_TASK DESCRIPTION_. Please produce an exact transcription of the lines from the one containing "Select the Anti-inflammatory property cell" through the last line of the entries, leaving out every picture.

***** SUPPLIED ENTRIES

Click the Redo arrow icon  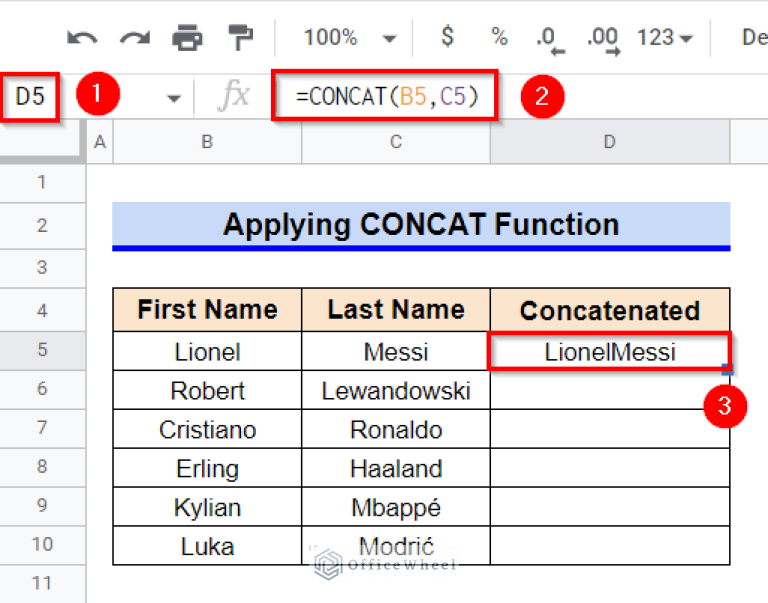[134, 38]
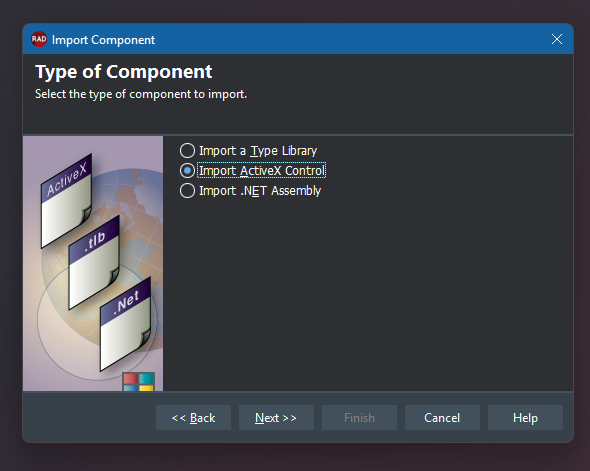Go back with the << Back button
The height and width of the screenshot is (471, 590).
pos(193,418)
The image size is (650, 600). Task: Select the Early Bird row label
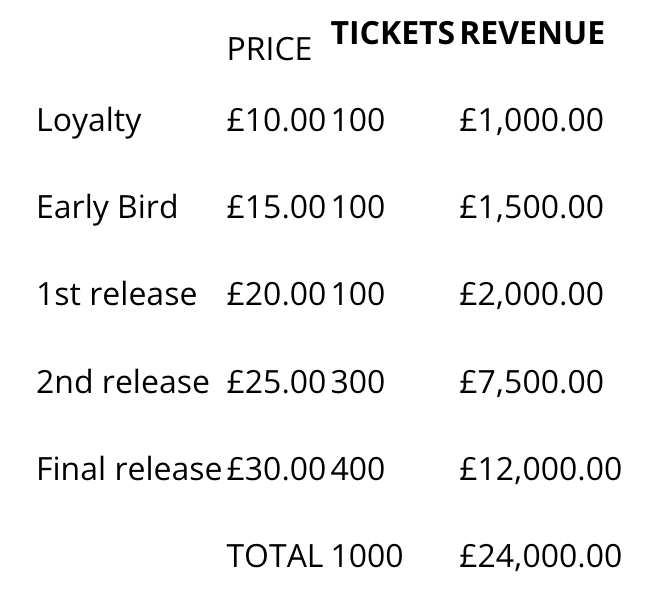click(x=107, y=207)
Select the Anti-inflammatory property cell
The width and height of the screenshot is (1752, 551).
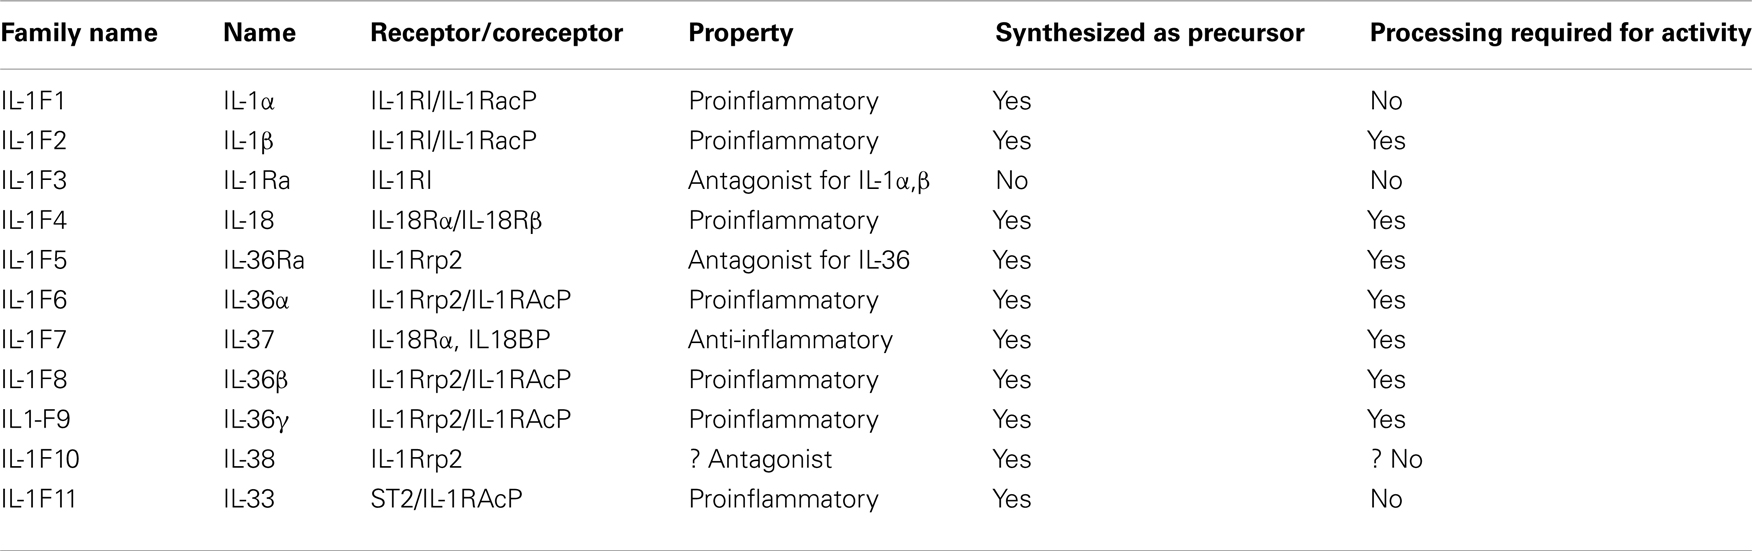coord(790,340)
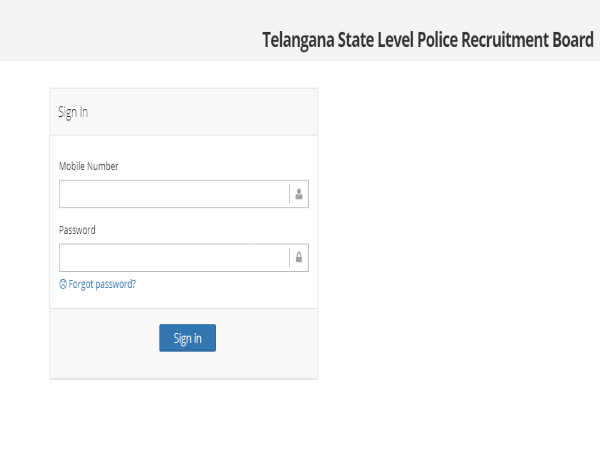The image size is (600, 450).
Task: Click the word Board in page title
Action: [573, 39]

**********

_TASK OUTPUT_.
Select the Anti-inflammatory property cell
The width and height of the screenshot is (1752, 551).
coord(790,340)
The image size is (600, 450).
Task: Click the word Board in page title
Action: [573, 39]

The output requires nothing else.